Problem to solve
In your reply, reproduce the lines from the first one below to the line containing "impresora? (909, 266)", inclusive, exactly as they stand.

Input
══════════════════════════════

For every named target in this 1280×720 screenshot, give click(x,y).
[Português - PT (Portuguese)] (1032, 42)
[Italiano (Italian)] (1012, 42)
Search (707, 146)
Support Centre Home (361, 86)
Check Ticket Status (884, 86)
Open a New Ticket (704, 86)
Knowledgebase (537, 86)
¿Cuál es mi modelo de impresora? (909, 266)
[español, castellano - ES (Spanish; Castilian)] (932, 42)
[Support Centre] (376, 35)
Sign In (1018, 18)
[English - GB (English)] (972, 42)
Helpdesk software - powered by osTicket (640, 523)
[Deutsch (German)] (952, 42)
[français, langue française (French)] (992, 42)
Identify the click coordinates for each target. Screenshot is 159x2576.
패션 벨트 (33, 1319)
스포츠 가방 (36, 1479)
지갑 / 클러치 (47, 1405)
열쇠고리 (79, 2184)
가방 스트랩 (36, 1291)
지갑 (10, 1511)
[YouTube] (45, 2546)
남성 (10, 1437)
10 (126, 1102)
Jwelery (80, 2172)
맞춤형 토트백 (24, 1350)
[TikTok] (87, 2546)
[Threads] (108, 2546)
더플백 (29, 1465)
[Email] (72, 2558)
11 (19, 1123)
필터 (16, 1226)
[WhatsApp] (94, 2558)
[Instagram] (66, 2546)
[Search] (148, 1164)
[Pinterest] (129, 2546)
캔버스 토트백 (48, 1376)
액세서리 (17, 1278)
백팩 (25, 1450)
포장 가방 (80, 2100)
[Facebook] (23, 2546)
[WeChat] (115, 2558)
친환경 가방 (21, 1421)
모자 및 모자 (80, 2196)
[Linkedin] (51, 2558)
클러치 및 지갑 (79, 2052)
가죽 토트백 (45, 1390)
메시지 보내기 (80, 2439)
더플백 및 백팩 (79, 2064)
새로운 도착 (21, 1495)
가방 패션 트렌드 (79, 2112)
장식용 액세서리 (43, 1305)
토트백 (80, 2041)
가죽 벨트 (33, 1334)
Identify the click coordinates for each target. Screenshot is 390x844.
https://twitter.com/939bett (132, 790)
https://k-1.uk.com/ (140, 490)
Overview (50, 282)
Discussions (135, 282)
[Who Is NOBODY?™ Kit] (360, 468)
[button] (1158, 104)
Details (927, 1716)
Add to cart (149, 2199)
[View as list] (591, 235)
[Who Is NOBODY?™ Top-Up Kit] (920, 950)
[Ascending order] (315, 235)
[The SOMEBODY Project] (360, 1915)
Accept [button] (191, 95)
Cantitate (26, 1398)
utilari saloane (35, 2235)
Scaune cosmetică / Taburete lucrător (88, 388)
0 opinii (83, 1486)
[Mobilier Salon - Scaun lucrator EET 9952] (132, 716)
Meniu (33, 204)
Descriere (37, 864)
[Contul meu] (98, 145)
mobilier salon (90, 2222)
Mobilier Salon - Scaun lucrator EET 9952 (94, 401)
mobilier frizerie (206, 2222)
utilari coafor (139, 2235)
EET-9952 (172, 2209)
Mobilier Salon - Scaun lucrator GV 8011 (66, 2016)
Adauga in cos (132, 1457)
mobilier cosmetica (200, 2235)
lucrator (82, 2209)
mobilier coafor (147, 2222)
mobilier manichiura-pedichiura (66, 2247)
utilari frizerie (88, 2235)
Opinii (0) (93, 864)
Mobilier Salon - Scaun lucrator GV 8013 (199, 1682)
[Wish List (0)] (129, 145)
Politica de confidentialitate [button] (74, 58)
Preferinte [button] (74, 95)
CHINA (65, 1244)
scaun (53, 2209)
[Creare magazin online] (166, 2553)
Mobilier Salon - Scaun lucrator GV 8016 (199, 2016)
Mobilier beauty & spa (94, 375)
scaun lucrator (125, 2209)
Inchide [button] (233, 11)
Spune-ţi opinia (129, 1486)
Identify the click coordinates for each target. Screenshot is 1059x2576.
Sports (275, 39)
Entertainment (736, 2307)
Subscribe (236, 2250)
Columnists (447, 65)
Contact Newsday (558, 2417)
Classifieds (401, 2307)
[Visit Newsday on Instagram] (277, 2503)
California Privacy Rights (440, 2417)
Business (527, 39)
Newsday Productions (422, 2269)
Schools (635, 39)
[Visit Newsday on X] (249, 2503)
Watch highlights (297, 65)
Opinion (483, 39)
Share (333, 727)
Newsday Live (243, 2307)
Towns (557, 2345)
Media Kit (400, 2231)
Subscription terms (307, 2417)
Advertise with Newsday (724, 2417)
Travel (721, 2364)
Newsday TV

══════════════════════════════

Problem solution
For every named target in this 1280×720 screenshot, give click(x,y).
[Português - PT (Portuguese)] (1032, 42)
[Italiano (Italian)] (1012, 42)
Search (707, 146)
Support Centre Home (361, 86)
Check Ticket Status (884, 86)
Open a New Ticket (704, 86)
Knowledgebase (537, 86)
¿Cuál es mi modelo de impresora? (909, 266)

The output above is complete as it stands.